Prague Spring

Prague Spring

July 12, 2006 By Eternal Traveler

In the wake of the State Police’s purges (1950s), only dedicated party members were allowed to take responsibility for even routine decisions. The CCP eventually rehabilitated most of the victims of the purges, but its reviews of the trials, begun in 1956, were a reluctant process that dragged on for 12 years until Alexander Dubček’s Central Committee published a tough report. The Commission of Inquiry found that some “grave defects darkened the image of socialist reconstruction, and chief among them were the political trials [which] detracted from the success of socialism in Czechoslovakia, damaging it in the eyes of its supporters at home and abroad, and discrediting the achievements of the Czechoslovak people”.

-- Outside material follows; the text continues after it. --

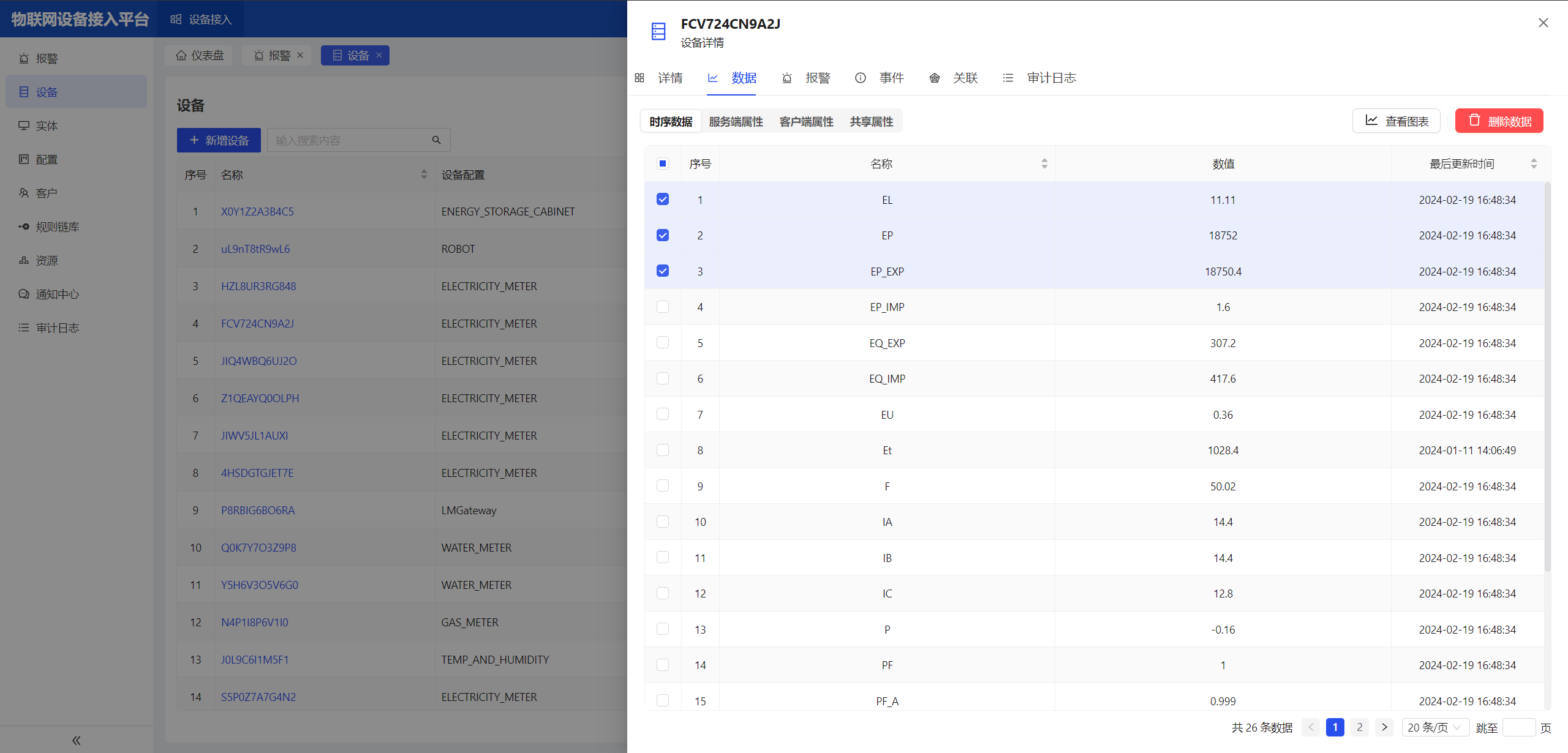
Task: Check the EP_IMP row checkbox
Action: coord(662,307)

To prevent a repetition, the CCP commission recommended that future leadership selection be based not only on a declared commitment to socialism but also on personal courage, character and integrity. The Slovak leader Alexander Dubcek (Dubček) makes an attempt to rebuild “socialism with a human face.”

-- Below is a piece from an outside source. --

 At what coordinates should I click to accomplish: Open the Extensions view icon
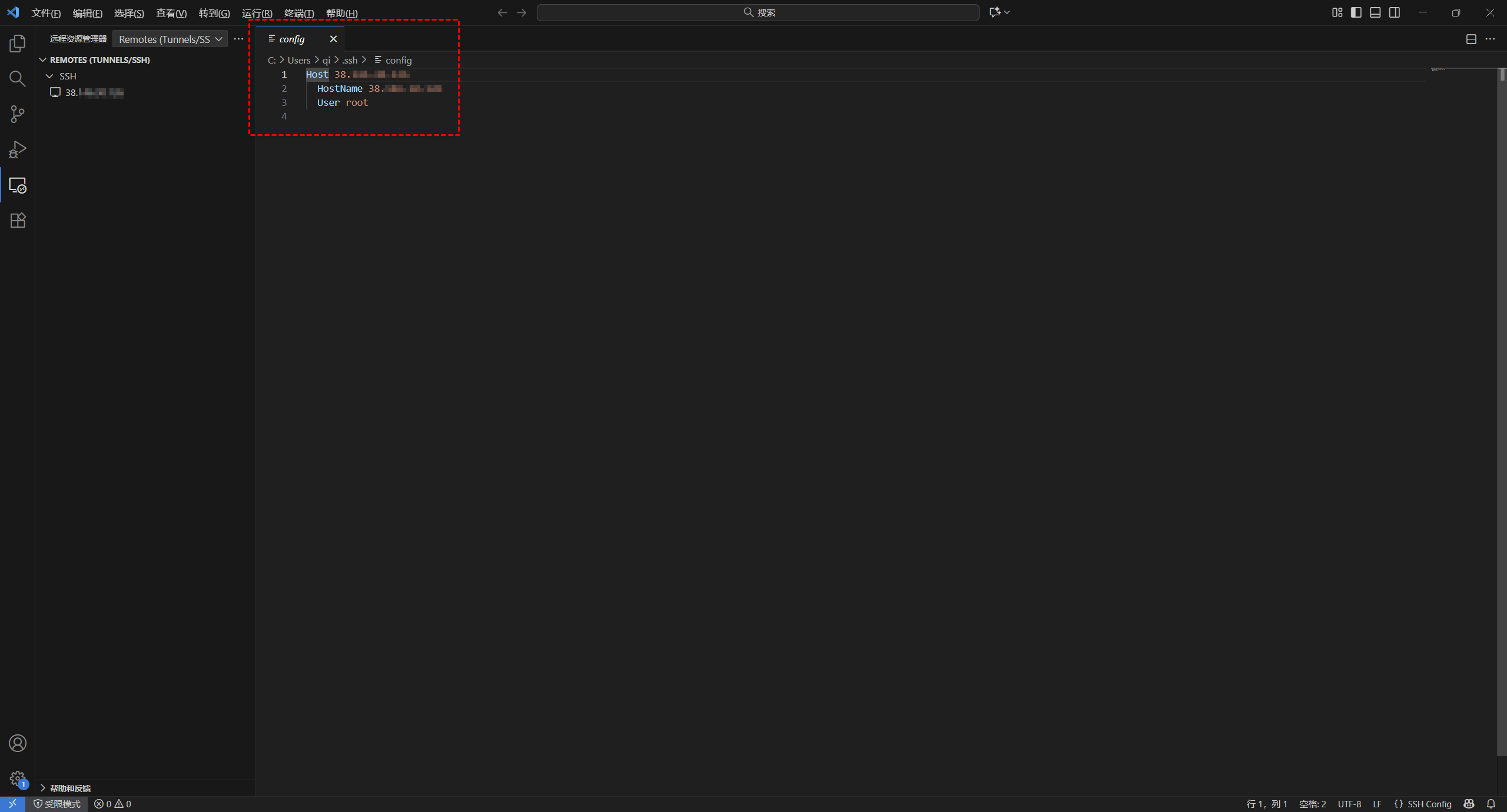pos(18,220)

In 1968, discontent with token reforms of party chief Antonín Novotný led to his being replaced by the Slovak, Alexander Dubček, who took major steps toward political, social, and economic reform. Alexander Dubček came to power in the brief Prague Spring. In August, the Warsaw Pact military intervention orchestrated by Moscow destroyed the Prague Spring and communist normalization ensued in Prague. Jan Palach, a 21 – years old university student, had burned himself to death in 1969, as a protest against the Soviet domination of Czechoslovakia. Nowadays, his monument can be found a few meters in front of the Saint Wenceslas statue in the Wenceslas Square.

The Soviets forced Dubček to resign, and replaced him with Gustav Husák. About 150,000 Czechs and Slovaks were exiled abroad, and 500,000 others and about half a million people lost their jobs or were expelled from the CCP. Dubcek was moved to Slovak forestry service.

However, during the 1970s the dissident movement had developed in Czechoslovakia. The most known dissident leaders were Václav Havel (a Czech writer and dramatist, the last President of Czechoslovakia and the first President of the Czech Republic) and Václav Benda (a political activist and mathematician). In 1976, the “Charter 77″ movement had been established in order to monitor and to report abroad human rights abuses within the country. The “Charter 77” first spokesmen were Václav Havel, Jan Patočka and Jiří Hájek.